Open Source ist kein Phänomen in der Softwareindustrie allein. Offenheit und Austausch waren schon früher gängige Arbeitsprinzipien, beispielsweise in der Wissenschaft. Ohne fruchtbare Diskussion unter Forschern, ständige Tests und Untersuchungen auf Basis offenliegender Ergebnisse, Erkenntnisse und Theorien wäre die Medizin womöglich um Jahrzehnte zurückgeblieben. Wäre die Elektroindustrie noch die gleiche, hätte Thomas Edison seine Erfindungen an ein Unternehmen verkauft statt sie zu veröffentlichen?

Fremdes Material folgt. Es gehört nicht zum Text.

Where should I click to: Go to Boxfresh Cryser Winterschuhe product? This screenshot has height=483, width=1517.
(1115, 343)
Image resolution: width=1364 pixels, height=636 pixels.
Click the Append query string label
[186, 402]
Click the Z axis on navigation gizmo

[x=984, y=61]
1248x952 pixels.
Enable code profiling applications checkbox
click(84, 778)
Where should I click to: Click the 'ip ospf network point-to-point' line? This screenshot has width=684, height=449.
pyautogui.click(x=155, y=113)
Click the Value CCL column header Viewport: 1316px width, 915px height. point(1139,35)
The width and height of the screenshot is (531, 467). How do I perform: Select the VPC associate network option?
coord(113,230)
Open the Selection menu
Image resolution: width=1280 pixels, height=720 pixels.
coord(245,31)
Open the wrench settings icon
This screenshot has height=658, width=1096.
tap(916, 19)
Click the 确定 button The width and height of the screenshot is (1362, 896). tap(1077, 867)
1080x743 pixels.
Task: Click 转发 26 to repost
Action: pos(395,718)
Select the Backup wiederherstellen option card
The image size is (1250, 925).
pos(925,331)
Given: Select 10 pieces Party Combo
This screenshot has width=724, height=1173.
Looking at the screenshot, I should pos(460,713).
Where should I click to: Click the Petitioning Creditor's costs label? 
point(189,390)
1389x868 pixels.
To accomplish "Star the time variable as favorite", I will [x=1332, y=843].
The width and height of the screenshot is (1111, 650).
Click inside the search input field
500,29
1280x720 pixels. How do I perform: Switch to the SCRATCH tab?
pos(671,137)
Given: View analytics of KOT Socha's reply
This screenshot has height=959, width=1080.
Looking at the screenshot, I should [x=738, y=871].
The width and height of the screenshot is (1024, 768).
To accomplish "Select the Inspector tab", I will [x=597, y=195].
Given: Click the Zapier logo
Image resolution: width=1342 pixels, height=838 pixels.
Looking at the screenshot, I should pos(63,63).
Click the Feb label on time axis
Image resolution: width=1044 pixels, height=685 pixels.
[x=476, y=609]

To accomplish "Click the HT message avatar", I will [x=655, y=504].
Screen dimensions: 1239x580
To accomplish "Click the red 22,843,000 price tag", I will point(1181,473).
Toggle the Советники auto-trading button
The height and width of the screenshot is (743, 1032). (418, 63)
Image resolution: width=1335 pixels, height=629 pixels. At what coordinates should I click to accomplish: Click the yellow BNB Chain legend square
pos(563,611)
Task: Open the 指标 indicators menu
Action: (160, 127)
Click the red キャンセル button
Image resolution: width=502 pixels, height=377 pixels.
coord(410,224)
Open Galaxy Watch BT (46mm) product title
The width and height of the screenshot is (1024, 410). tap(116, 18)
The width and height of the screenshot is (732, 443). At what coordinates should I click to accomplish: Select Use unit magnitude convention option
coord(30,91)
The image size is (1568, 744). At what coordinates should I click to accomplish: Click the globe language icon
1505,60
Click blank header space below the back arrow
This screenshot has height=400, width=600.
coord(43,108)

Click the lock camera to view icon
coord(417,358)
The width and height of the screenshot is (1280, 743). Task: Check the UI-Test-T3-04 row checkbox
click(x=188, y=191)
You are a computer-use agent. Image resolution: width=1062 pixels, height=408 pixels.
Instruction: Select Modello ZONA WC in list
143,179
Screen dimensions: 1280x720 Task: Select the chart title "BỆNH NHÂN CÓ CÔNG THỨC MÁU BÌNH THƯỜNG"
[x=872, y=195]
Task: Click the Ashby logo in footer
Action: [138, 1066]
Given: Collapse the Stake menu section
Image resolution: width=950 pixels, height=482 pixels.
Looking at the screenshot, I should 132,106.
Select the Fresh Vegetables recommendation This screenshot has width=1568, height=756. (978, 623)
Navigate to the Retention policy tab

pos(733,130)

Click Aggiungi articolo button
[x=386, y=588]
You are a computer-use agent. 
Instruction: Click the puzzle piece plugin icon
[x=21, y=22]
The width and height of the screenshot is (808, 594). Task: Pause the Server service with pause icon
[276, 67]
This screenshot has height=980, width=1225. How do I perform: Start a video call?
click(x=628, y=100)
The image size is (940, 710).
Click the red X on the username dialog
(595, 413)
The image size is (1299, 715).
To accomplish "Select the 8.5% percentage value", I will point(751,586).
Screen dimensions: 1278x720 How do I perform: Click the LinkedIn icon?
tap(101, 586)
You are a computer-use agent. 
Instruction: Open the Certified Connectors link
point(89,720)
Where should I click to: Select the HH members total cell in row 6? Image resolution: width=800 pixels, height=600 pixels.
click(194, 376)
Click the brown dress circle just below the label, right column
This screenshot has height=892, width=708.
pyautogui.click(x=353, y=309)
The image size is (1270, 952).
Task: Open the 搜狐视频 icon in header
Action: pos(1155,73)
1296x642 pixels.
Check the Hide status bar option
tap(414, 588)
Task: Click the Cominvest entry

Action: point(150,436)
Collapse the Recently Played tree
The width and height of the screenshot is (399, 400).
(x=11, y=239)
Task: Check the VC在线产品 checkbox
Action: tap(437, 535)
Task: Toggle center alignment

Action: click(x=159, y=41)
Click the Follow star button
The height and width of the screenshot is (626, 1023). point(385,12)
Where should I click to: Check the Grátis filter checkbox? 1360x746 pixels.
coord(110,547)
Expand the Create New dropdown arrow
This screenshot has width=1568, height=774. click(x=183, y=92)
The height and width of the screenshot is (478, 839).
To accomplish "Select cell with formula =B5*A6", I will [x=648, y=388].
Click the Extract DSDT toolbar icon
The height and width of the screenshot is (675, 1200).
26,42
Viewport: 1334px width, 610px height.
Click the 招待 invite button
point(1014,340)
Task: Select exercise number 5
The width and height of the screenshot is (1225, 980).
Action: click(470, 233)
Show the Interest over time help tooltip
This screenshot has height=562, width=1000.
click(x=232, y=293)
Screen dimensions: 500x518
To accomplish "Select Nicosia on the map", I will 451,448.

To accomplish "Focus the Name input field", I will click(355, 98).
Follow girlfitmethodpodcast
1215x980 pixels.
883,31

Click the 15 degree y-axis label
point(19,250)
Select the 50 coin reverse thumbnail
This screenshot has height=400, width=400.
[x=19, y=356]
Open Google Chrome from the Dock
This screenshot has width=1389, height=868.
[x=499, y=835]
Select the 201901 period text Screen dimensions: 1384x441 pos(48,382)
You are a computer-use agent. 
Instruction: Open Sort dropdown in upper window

Das Oxford Dictionary aus dem 19.Jahrhundert kann auch als Open-Source-Unternehmung angesehen werden. Jeder Bürger konnte einen Begriff beitragen, der dann mit seiner Bedeutung im Lexikon abgedruckt wurde. Die weltberühmte Encycloepdia Britannica steht nun in vollem Umfang kostenlos im Internet zur Verfügung. Das Projekt Gutenberg beherbergt ältere Literatur - hauptsächlich aus den Bereichen Lyrik, Epik und Dramatik -, deren Urheberrecht abgelaufen ist.
Direkte Parallelen zur freien Software im Sinne von Richard Stallman weist die Initiative Free Music Philosophy [55] auf, die Vervielfältigung, Weiterverbreitung und Modifikation von Musikstücken für den persönlichen, nicht-kommerziellen Bedarf ausdrücklich erlaubt.